でも、本当はそんな人道的な感情は後づけで、ただ自分の身がかわいかっただけ。周りから王族として、王の側室としてふさわしくない行動をしたことを責められて、動揺して、あの子に冠をかぶせたの。あの子がどんな思いをしながら育つのかなんて、全く考えてなかった。
あとから悔いても遅いわ。私にはみんなから疎まれる子を愛する勇気もなければ、助ける勇気もなかったのよ」
ロゼットは固く目を閉じた。現実への意識がぼやけ、代わりに、幼い頃の記憶が鮮明によみがえった。
ロゼットが母親に関して思いだすことは、雨だ。
ロビュスタの憂いをおびた麗姿は、けぶる景色と合わさると、一枚の絵画のようだった。城の中庭で、ロゼットは木の影に隠れながら、それをよく眺めていた。

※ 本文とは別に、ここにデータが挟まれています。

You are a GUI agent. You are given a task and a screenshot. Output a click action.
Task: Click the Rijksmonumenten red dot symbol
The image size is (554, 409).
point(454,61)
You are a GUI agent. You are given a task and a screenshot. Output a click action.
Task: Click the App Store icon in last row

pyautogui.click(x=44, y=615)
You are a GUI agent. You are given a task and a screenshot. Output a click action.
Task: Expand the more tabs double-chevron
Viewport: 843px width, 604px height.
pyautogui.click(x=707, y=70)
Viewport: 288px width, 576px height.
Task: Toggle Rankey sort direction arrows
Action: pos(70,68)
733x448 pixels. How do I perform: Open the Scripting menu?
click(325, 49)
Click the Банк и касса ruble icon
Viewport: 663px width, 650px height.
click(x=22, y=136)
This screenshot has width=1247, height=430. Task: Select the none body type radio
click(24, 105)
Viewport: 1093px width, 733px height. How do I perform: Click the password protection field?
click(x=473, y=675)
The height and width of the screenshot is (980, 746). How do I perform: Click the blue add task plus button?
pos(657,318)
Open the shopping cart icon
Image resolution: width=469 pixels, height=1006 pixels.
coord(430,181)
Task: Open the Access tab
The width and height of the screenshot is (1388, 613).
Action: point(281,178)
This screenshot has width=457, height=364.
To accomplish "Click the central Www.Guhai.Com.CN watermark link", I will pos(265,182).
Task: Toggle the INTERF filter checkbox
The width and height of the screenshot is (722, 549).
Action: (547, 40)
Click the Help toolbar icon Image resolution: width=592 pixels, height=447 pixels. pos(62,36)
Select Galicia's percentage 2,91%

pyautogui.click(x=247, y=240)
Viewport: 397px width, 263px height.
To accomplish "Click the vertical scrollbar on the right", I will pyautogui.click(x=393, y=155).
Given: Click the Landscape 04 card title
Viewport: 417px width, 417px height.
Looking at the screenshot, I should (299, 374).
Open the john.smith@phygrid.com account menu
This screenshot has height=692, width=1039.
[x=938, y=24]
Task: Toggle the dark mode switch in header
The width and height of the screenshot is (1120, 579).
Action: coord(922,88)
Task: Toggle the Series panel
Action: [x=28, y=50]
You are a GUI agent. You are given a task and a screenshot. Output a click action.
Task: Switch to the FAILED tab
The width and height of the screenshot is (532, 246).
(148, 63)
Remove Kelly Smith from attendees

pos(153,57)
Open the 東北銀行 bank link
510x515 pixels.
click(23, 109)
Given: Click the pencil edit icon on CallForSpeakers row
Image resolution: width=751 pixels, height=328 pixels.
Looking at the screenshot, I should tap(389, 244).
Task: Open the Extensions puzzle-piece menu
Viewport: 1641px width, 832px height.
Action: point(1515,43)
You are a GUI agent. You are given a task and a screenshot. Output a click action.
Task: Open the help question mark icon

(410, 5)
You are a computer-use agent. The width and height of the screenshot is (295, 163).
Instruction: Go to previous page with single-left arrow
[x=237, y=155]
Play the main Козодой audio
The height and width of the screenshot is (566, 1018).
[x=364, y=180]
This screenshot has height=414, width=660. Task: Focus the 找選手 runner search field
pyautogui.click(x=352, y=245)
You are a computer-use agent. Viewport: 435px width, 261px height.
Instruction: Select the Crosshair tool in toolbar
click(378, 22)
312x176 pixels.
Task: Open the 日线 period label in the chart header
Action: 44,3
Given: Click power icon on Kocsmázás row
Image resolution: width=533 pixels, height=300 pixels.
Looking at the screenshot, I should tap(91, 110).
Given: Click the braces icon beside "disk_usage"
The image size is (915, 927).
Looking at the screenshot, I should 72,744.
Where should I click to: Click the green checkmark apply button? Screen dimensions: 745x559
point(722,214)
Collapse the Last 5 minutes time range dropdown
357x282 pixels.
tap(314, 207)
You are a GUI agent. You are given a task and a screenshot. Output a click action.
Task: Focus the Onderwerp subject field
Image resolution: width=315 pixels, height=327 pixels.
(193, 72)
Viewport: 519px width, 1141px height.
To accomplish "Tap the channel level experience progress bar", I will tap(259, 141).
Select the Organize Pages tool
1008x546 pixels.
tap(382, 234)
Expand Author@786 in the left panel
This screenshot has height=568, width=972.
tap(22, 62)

雨になると、ロビュスタはかならず回廊に出た。不安そうに歩き回りながら、中庭をしきりにのぞくのだ。王や召使たちは不思議がっていたが、ロゼットには分かっていた。自分を探しているのだと。
しかし、姿を見せに出て行ったことはなかった。どうしても見つけたいのなら、雨の当たらない回廊になどいないで、雨の降る庭に出てこればいいと、ずっと物陰に身を潜めていた。
中途半端な優しさは欲しくなかった。いつ放されるかも分からない手にすがるのは、一層惨めで、無様で、悲しかった。それなら一人の方がましだった。
弱い母親。だれかに背を押されなければ、進む方向すら決まらない。ただただ、川面に浮かぶ木の葉のように流されていく。ロゼットはその姿に軽蔑と、一抹の哀れみと、ああなるものかという教訓を覚え、胸に刻みつけていた。
「罰が当たったのね。ただ復讐のためだけに子供を生もうとするから」
「ロビュスタ様、あなた一人の責任ではありません」
「いいえ、私一人の責任なのよ。断れないのを知っていて、私は頼んだのだもの。ごめなさい。謝ったってどうにもならないことだって分かっているけれど、ごめんなさい。私は貴方の気持ちを踏みにじった上、こうして貴方の人生も台無しにしてしまった」
ロビュスタの声は弱々しく、泣き出しそうだった。
「どこまでも最低な女だわ。どうしてもっと早く、大事なものに気づけなかったのかしら」
かすかに聞こえる嗚咽から逃れるために、ロゼットは眠りの世界に落ちた。